Die gestern veröffentlichte Erklärung des Online-Beirats der SPD, die ich nachfolgend auszugsweise dokumentiere, trifft inhaltlich meine Zustimmung. Dort heißt es wörtlich:
„1. Es handelt sich um ein Gesetz, das einen Zensurmechanismus errichtet. Die Angst der Bürger, dass dieser Mechanismus missbraucht wird, ist angesichts der vielen Forderungen der Ausdehnung der Netzsperren hoch berechtigt…

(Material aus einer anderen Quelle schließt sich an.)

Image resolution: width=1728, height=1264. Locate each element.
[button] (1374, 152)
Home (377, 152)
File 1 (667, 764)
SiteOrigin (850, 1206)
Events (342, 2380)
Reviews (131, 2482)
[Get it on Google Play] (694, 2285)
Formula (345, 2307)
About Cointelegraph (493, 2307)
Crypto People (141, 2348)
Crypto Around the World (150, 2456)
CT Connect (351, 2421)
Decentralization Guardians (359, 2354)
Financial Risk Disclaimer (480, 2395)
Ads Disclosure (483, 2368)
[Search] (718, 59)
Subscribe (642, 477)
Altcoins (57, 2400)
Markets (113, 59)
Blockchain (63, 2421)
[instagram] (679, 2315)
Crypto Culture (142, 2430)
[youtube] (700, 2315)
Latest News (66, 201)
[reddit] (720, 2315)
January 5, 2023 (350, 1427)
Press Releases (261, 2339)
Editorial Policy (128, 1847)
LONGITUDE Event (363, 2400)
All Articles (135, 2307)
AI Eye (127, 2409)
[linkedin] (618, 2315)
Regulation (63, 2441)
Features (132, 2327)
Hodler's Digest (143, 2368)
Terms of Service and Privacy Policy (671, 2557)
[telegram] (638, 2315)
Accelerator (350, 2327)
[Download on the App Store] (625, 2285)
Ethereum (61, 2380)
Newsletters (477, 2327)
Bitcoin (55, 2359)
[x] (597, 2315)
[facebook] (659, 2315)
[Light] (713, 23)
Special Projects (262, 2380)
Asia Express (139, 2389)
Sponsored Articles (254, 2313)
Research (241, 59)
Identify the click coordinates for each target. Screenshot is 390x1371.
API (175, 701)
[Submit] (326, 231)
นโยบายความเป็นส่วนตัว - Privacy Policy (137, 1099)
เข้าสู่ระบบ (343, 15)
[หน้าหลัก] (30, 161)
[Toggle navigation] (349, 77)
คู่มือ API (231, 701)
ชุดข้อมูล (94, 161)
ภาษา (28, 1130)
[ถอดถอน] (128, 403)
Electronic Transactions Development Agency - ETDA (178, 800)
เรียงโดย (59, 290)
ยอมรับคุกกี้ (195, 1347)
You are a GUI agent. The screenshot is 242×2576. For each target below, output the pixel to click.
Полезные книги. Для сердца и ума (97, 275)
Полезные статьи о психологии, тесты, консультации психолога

2. Der notwendige Kampf gegen Kindesmissbrauch und Kinderpornographie muss intensiv und vorbehaltlos geführt werden, aber mit effektiven Mitteln. Die Netzsperren sind erwiesenermaßen ineffektiv und zudem mit hoher Wahrscheinlichkeit grundgesetzwidrig. Sie berücksichtigen nicht, dass Kinderpornographie im Internet fast ausschließlich in geschlossenen Nutzergruppen wie Foren oder Chat-Systemen verbreitet wird. In der Antwort auf eine kleine Anfrage der FDP-Fraktion hat das Wirtschaftsministerium bestätigt, dass die Bundesregierung keine Erkenntnisse über die internationale Verteilung von Webseiten mit kinderpornografischen Inhalten hat. Auch liegen keine Informationen vor, in welchen Staaten Kinderpornografie nicht verfolgt wird.“
Die Argumente des Online-Beirates sind in diesen Punkten stichhaltig und verweisen auf die Problemlage. Ich will im Nachgang zu meinem Brief nochmals in aller Klarheit betonen, dass die abscheulichen Inhalte aus dem Netz müssen. Dazu bedarf es einer effizienten und effektiven Strafverfolgung sowie einer Löschung der Inhalte.
In jedem Fall wird die Debatte mit einer Entscheidung des Bundestages nicht beendet sein, die offenen Fragen müssen geklärt werden. Deshalb bitte ich nochmals die Argumente zu überprüfen und eine Beschlussfassung des Gesetzes auszusetzen.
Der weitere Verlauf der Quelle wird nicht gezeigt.